(Data excerpts)
● ● ●

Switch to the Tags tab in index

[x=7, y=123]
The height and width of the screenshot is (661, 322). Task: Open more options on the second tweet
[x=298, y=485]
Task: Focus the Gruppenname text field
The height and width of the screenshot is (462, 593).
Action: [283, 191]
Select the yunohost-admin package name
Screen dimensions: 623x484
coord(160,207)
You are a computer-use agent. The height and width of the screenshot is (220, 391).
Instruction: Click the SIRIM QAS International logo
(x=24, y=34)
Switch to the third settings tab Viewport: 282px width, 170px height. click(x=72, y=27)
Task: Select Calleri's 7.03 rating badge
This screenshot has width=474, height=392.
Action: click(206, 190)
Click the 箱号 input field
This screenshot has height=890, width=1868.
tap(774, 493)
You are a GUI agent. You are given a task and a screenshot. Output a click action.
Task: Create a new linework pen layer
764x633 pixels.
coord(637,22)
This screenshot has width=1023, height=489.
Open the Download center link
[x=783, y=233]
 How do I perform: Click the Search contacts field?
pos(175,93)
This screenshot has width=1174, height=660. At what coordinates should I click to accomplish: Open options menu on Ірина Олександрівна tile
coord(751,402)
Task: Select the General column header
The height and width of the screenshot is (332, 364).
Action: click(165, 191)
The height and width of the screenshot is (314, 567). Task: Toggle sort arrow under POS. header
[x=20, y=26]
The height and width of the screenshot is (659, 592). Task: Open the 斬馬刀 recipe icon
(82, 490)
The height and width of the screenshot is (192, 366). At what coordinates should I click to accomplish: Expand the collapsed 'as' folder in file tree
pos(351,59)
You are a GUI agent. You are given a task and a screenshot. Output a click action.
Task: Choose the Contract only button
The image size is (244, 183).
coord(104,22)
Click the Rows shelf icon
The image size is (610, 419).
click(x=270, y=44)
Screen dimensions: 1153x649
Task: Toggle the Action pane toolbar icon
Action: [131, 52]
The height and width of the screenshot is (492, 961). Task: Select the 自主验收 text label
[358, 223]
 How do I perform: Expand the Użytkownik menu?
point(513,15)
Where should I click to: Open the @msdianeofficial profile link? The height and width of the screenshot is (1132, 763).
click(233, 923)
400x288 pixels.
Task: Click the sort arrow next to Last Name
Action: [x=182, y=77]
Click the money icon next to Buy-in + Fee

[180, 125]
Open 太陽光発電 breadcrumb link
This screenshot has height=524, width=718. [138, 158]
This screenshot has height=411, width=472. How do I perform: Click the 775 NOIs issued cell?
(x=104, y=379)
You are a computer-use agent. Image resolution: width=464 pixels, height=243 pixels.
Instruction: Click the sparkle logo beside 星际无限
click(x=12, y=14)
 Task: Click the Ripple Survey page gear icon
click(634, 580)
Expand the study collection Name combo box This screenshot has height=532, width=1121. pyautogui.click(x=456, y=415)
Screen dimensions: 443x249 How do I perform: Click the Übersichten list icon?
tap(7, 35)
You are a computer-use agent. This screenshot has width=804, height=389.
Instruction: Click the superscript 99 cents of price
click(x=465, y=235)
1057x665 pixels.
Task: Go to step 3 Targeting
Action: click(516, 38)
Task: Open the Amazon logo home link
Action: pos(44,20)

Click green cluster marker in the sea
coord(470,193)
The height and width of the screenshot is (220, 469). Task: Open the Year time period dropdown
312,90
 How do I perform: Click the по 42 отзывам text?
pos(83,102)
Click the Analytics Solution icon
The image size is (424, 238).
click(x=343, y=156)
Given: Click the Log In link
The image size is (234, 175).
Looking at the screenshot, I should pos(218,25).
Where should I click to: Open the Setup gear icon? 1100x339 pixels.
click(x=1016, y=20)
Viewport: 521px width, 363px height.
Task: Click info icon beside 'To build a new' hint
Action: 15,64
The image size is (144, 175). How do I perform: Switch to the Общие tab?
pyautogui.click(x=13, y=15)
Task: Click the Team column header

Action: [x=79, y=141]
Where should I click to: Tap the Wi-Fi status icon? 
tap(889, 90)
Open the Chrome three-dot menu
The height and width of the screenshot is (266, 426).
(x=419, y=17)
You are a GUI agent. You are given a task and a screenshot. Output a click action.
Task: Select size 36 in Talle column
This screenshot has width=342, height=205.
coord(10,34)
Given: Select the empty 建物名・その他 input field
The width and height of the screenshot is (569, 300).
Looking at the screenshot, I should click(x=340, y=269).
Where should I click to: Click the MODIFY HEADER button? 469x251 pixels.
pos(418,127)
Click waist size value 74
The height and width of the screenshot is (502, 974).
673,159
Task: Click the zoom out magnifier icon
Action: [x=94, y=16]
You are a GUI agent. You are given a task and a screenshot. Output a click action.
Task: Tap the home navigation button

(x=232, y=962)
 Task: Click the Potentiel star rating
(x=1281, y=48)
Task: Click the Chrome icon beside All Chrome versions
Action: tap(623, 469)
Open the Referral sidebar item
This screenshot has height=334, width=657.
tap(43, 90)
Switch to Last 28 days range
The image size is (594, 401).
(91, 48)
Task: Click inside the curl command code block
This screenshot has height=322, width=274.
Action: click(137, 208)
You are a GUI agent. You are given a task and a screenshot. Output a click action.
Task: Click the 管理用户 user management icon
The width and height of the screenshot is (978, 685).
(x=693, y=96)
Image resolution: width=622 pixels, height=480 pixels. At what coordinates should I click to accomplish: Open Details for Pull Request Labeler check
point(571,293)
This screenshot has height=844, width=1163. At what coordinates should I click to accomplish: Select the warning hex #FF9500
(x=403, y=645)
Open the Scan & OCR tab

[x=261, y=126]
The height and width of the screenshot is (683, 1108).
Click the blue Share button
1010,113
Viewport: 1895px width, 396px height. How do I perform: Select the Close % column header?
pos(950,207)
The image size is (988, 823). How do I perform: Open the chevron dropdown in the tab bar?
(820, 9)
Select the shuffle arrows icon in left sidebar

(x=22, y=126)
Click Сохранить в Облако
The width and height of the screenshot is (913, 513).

● ● ●

> **Task details**: Of the lines in the data, report each one containing the string "computer".

> **Written response**:
You are a computer-use agent. The height and width of the screenshot is (220, 391).
You are a computer-use agent. Image resolution: width=464 pixels, height=243 pixels.
You are a computer-use agent. This screenshot has width=804, height=389.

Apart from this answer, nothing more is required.